Lower Risk for Body Weight Gain and Better Control of Appetite After Switching Risperidone to Paliperidone in a Schizoaffective Patient
To the Editor: Paliperidone, a metabolite of risperidone, can also treat schizoaffective disorder. Its characteristics in metabolic profile remain controversial in recent years.1,2 However, I want to present a schizoaffective patient with a lower risk for body weight gain and a better control of appetite after switching from risperidone to paliperidone.
Case Report
Miss C, a 43-year-old woman with schizoaffective disorder, received risperidone 5 mg/day and duloxetine 60 mg/day for 2 to 3 years. She had significant improvements of psychotic symptoms and depression symptoms [Brief Psychiatric Rating Scale-18 (BPRS-18) scores: 13 and Hamilton Rating Scales for Depression-17 (HDRS-17) scores: 8]. She also had a stable job in the environmental protection agency of the government.
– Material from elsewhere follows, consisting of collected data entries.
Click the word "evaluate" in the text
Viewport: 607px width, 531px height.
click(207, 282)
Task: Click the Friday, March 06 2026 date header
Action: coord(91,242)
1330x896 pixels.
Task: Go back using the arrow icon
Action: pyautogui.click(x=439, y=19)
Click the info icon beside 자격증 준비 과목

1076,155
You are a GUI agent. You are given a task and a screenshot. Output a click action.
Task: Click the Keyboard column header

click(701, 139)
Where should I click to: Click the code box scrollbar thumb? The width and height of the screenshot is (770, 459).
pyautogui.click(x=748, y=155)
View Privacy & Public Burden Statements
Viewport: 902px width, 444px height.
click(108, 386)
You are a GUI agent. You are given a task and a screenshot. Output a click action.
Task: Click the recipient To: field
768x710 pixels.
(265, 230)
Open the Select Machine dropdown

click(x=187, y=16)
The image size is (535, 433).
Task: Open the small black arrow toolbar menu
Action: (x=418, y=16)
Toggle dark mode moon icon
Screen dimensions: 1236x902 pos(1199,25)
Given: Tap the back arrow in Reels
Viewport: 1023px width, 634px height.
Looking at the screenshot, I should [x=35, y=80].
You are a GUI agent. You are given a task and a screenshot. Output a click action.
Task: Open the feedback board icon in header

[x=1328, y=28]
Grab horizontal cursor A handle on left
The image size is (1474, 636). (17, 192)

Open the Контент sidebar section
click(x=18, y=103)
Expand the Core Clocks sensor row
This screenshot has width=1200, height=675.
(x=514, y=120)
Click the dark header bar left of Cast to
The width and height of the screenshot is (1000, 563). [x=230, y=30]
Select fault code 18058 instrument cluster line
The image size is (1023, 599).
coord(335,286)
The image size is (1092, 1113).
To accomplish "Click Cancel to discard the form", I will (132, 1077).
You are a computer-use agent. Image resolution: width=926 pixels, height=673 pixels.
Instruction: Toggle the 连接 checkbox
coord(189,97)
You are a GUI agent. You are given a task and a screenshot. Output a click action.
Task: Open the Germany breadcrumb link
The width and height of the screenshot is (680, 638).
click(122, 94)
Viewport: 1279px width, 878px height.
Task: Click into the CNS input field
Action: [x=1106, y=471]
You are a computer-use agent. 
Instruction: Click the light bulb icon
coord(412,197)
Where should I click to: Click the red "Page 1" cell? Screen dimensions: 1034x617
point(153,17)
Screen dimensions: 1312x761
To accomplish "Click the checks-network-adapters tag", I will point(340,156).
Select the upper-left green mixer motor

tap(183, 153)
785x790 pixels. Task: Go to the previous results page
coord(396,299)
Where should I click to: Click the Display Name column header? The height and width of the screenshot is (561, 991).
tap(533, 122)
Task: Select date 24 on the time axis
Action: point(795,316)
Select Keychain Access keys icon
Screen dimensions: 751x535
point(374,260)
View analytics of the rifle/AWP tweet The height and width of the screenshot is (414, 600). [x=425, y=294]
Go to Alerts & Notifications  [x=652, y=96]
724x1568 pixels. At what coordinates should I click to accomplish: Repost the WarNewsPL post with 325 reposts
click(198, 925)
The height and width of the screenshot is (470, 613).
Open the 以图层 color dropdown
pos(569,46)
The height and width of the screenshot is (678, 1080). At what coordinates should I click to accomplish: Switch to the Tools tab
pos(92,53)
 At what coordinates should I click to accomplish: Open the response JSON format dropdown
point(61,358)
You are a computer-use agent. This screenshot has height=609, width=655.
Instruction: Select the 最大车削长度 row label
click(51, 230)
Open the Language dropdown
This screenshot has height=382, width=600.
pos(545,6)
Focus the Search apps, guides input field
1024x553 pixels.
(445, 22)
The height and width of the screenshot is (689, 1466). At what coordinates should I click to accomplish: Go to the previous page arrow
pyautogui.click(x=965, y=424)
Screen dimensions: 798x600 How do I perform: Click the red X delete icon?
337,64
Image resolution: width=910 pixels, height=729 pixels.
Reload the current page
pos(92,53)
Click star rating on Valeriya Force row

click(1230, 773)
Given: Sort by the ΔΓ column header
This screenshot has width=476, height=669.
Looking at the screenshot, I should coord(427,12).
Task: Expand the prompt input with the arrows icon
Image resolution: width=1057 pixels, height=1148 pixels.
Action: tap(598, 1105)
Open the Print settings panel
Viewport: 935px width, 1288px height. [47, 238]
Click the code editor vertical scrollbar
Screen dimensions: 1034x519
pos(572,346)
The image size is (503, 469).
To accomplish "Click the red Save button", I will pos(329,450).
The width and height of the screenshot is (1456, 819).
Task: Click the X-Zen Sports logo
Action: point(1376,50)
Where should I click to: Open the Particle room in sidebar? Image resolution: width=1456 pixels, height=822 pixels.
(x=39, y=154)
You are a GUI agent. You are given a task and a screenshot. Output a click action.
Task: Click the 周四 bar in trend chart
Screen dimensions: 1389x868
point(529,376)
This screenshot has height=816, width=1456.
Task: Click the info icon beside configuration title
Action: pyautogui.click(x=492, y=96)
However, she had progressive body weight gain problems associated with increased appetite since the use of risperidone and duloxetine [body mass index (BMI): 29.58‒31.79; body weight: 84‒99 kg within 2 years]. She started to worry a lot about persistent body weight gain and related metabolic syndrome. After careful consideration about the balance between the worsening of psychotic symptoms and persistent body weight gain problems, the risperidone 5 mg/day was switched to paliperidone 9 mg/day. We still continued duloxetine 60 mg/day in her treatment regimen. After a 2-month paliperidone treatment, her psychotic symptoms remained stable (BPRS-18 score: 12 and HDRS-17 score: 7), and her appetite started to decline with a decrease in body weight (BMI scores 30.75; body weight: 91.5 kg). No significant side effects after the switch of the antipsychotics were observed. She felt more satisfied with the improvement in quality of life, clear thinking, and less inattention after switching to paliperidone.
Discussion
In this case, risperidone is related to significant body weight gain and increased appetite. The switch to paliperidone can lead to less body weight gain without significant exacerbation of psychotic symptoms. Nasrallah et al. suggested that the dopamine D2 receptor and serotonin receptor affinity might be related to body weight side effects of risperidone.3 The review of oral paliperidone showed that paliperidone might decrease cholesterol and low density lipoprotein.1 However, Nussbaum and Stroup found that paliperidone might cause body weight gain.2 In a head-to-head study, paliperidone showed superiority over olanzapine in the metabolic side effect profile, insulin resistance, elevated triglyceride, and weight gain.4 Meltzer et al. reported that paliperidone even can show no significant differences of in weight gain, glucose handling, and lipid metabolism compared with the placebo group.5 In a 30-week trial, paliperidone showed no significant weight gain and relatively safe profile.6 However, the results of several studies were against the lower weight gain result of paliperidone.7–9 Kim et al. suggested that paliperidone-related weight gain might only occur in one out of four patients who received paliperidone treatment.10 Kim et al.’s study might provide an optimal solution for paliperidone-related weight gain. This case might belong to another group with no significant weight gain under paliperidone treatment. The switch management might provide us with a treatment choice when facing risperidone-related significant weight gain and fear of exacerbations of psychotic symptoms while switch to another kind of atypical antipsychotic.